--- Begin Data excerpts ---

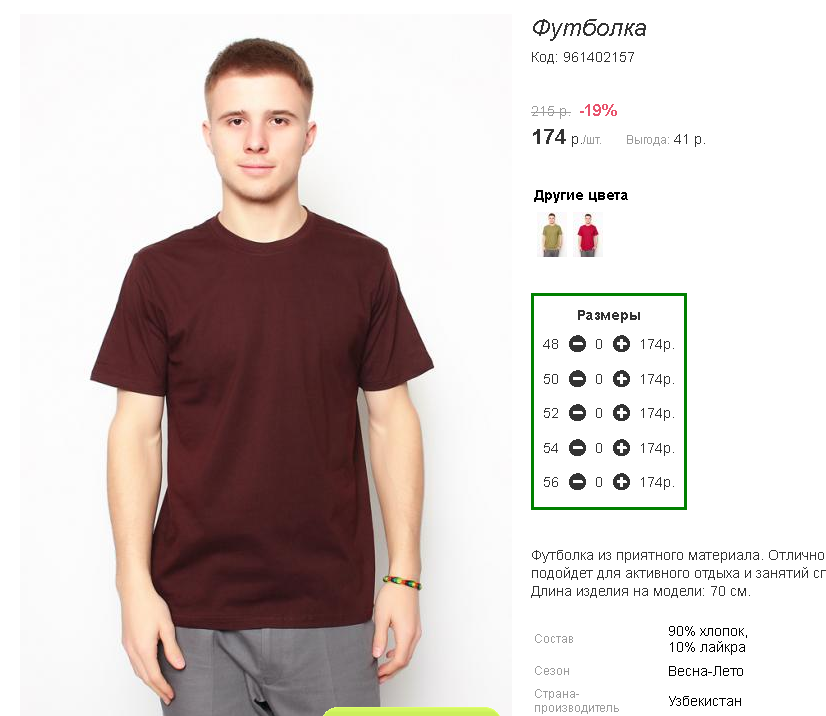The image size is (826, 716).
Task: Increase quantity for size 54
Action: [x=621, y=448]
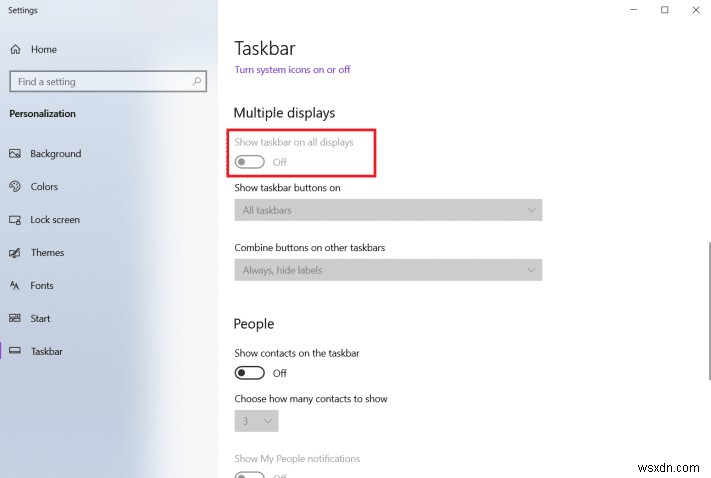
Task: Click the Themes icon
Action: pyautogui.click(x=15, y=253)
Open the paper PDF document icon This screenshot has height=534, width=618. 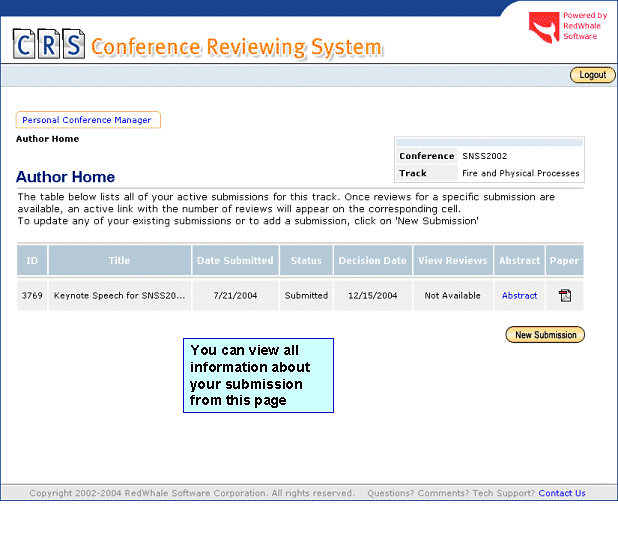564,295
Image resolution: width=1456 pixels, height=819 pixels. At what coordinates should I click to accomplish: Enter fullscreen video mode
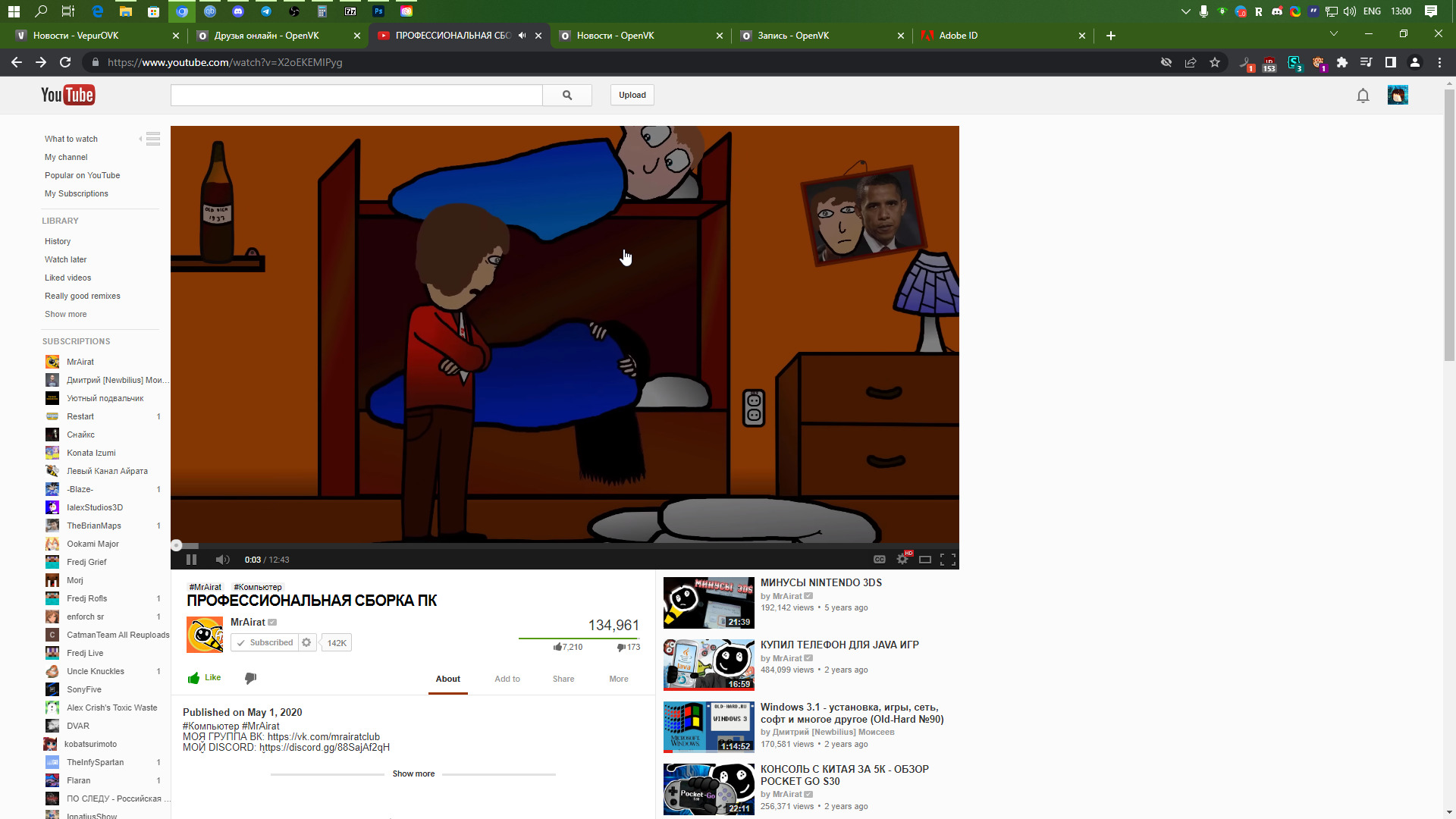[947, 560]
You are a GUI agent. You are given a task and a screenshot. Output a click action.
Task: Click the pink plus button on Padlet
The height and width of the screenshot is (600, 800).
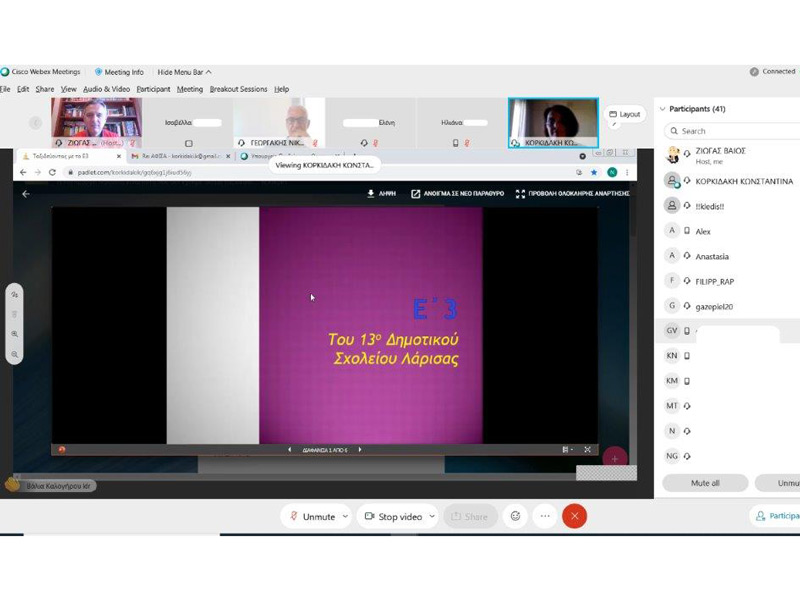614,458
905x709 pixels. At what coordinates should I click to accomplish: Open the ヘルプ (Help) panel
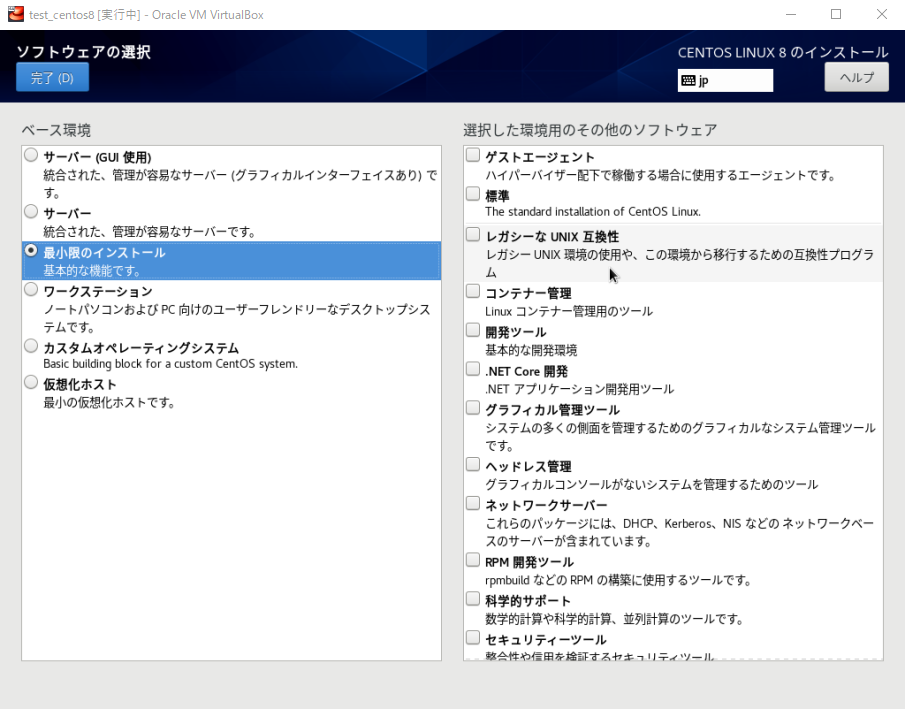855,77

--- End Data excerpts ---

▶ What is asked
Rewrite the listing as a numbered list, starting at the line that contains "Image resolution: width=1456" and continuing through the end of the listing, skipping blank lines and leaving the pictures out.

▶ Response
1. Image resolution: width=1456 pixels, height=819 pixels. At what coordinates should I click to accomplish: Enter fullscreen video mode
2. [947, 560]
3. You are a GUI agent. You are given a task and a screenshot. Output a click action.
4. Task: Click the pink plus button on Padlet
5. The height and width of the screenshot is (600, 800).
6. 614,458
7. 905x709 pixels. At what coordinates should I click to accomplish: Open the ヘルプ (Help) panel
8. 855,77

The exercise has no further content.